I want to take a closer look at the relationship between Revenue and Ad Spend by Category. My hypothesis is that there is a relationship between dollars spent in Ads and Revenue.
# I am using a scatterplot to look at the relationship btwn revenue and ad spend, so no need to limit to the top 20 categories.
total_ads_revenue <- amazon_fee_earnings %>%
select(Category, `Ad Fees($)`, `Revenue($)`) %>%
group_by(Category) %>%
summarize(`Total Ad Fees` = sum(`Ad Fees($)`), `Total Revenue` = sum(`Revenue($)`))
# Scatterplot
total_ads_revenue %>%
ggplot(aes(y = `Total Revenue`, x = `Total Ad Fees`)) +
geom_point() +
scale_x_continuous(labels = scales::dollar) +
scale_y_continuous(labels = scales::dollar)

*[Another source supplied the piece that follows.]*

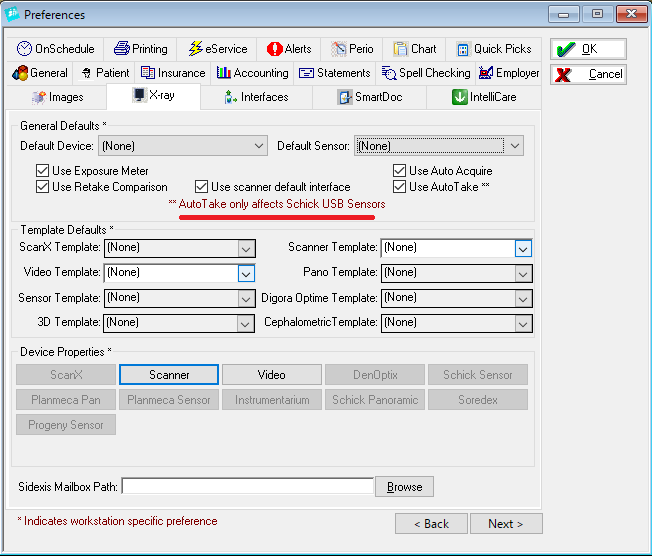Click the Browse button
Image resolution: width=652 pixels, height=556 pixels.
click(x=404, y=487)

It looks like there is a clear correlation between $ spent in Ad Fees and Revenue. It might be that this is the way Amazon collects ad fees (based on revenue), and not an indication of Ad Fees leading to Revenue.
It is also difficult to see what is happening at lower left corner of the graph because it is so skewed by Clothing & Accessories, so I am going to try to exclude that category to take a closer look.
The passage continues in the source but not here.